*** Begin section ***

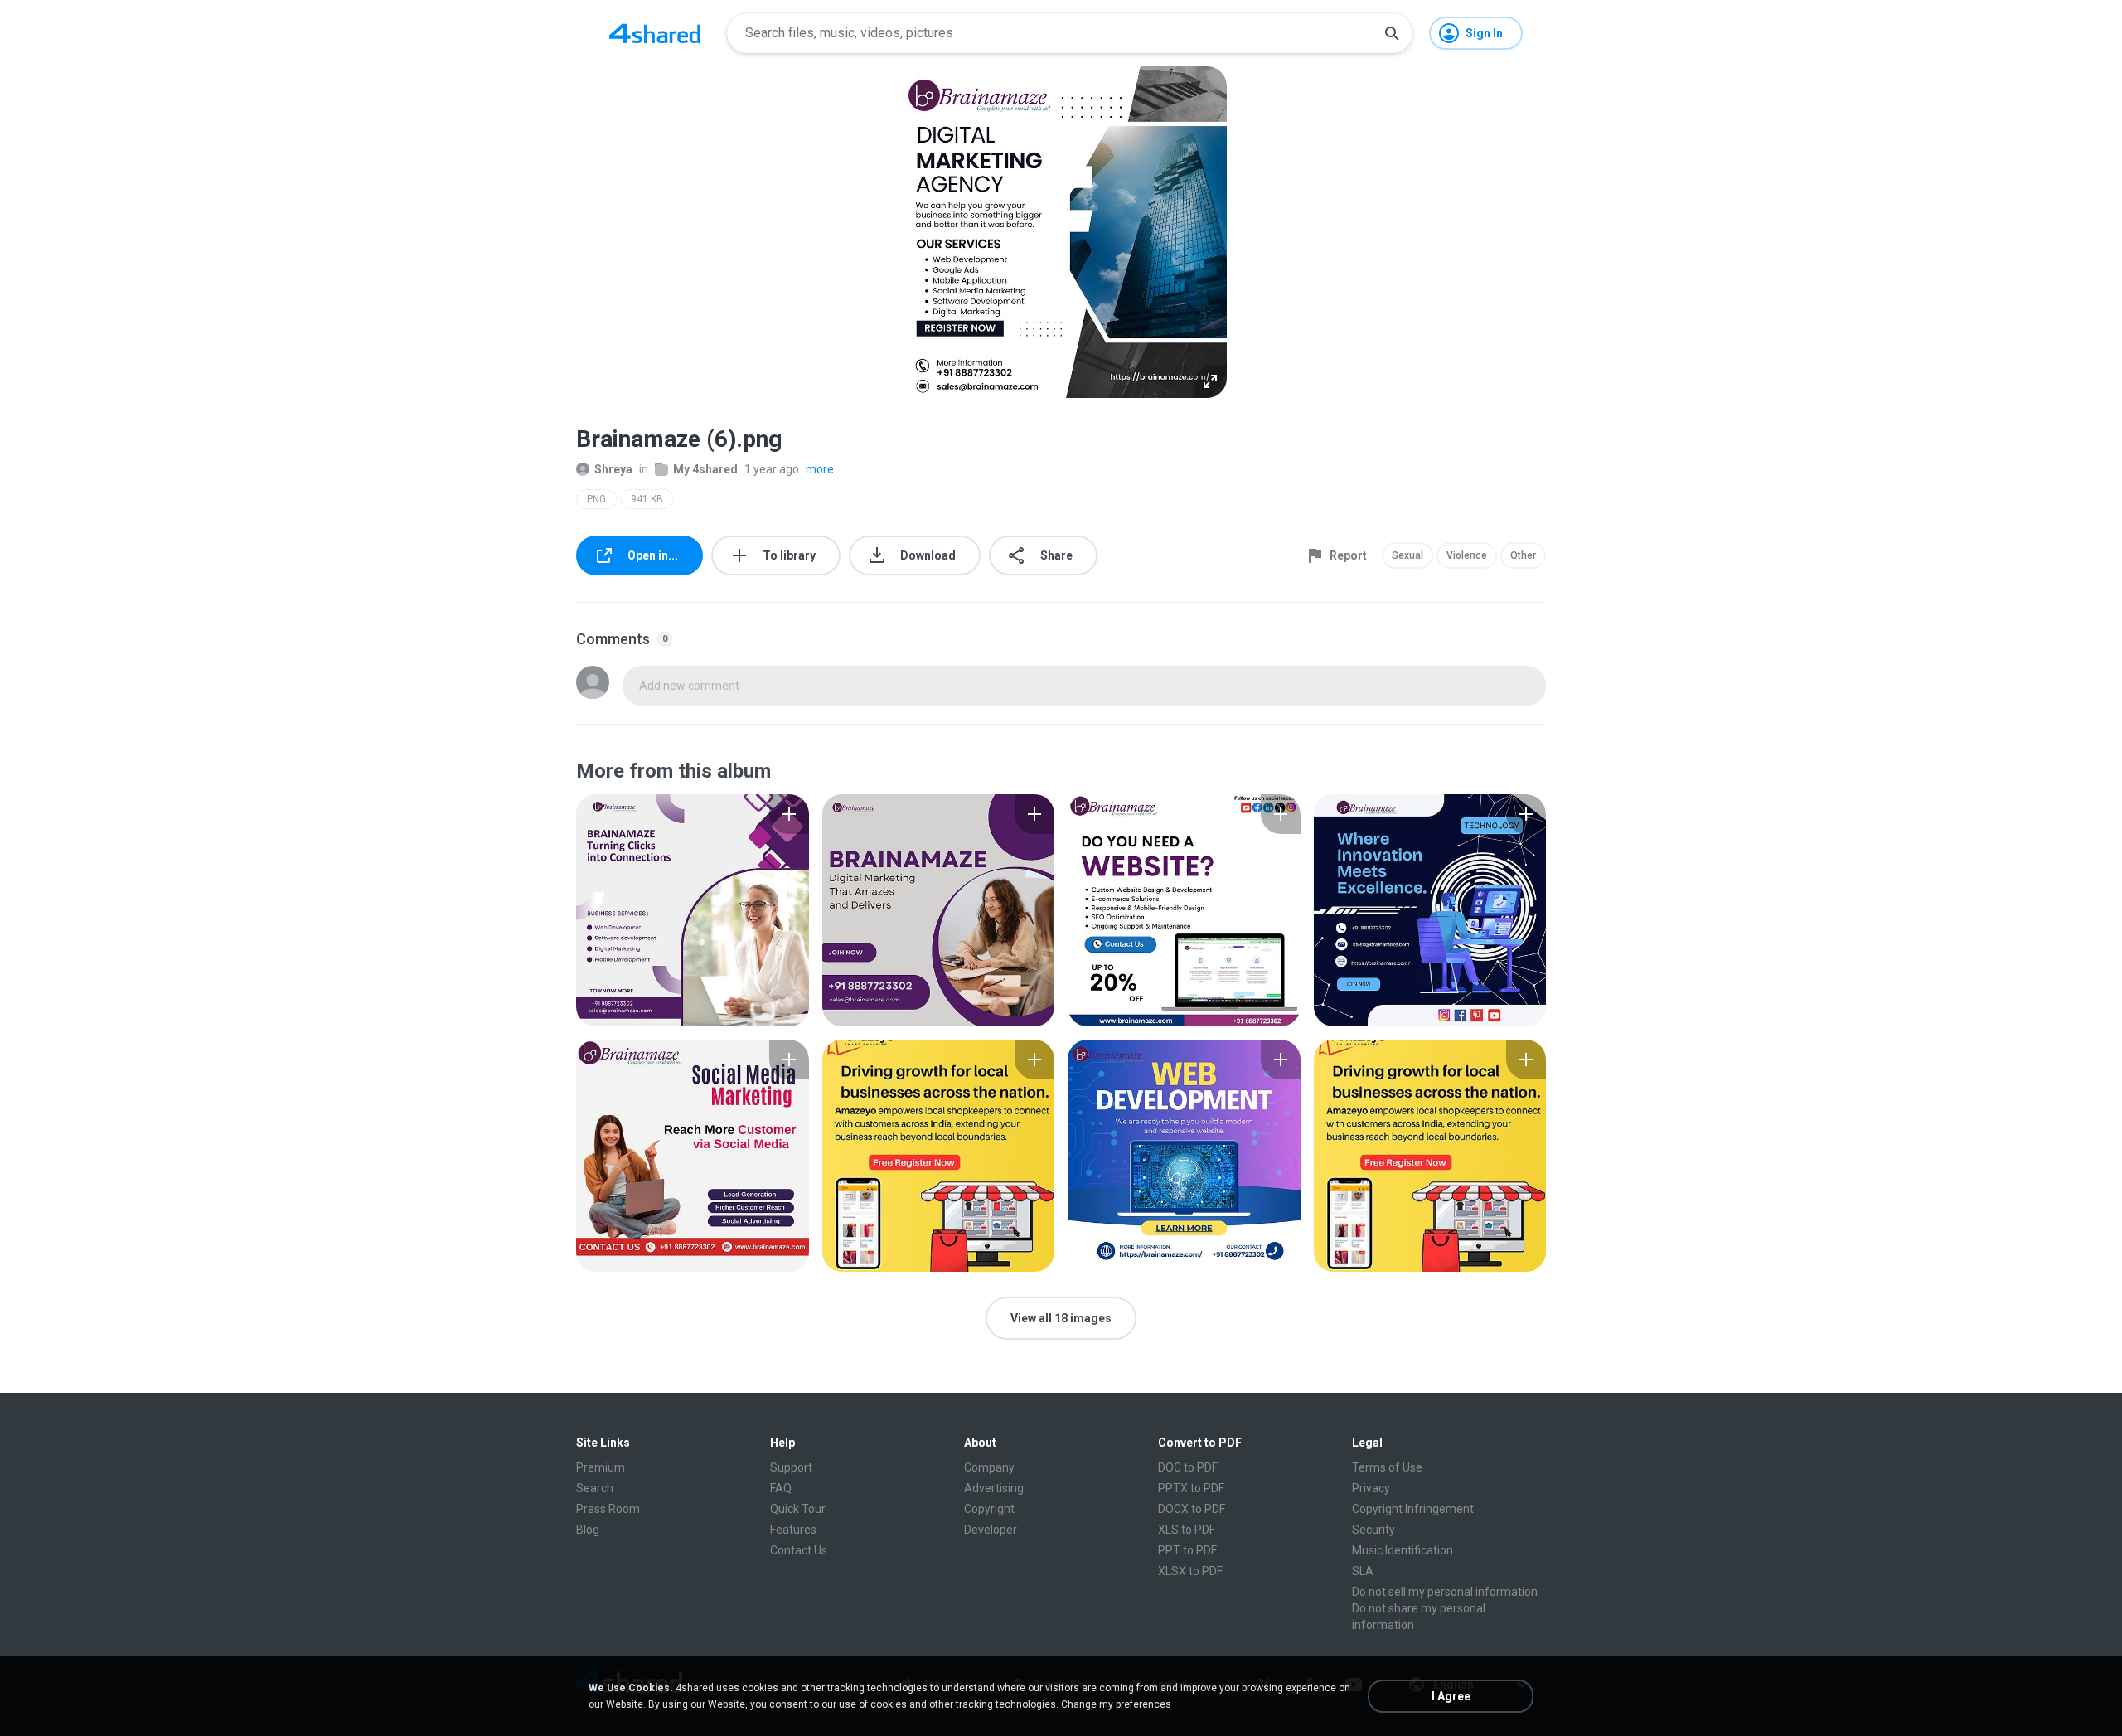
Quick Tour (798, 1508)
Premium (600, 1467)
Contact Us (798, 1550)
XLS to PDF (1186, 1529)
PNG (596, 499)
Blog (587, 1529)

*** End section ***

▶ _WORK REQUEST_: Would you set down the records exactly, with no pictures included?

▶ _EXERCISE OUTPUT_:
Quick Tour (798, 1508)
Premium (600, 1467)
Contact Us (798, 1550)
XLS to PDF (1186, 1529)
PNG (596, 499)
Blog (587, 1529)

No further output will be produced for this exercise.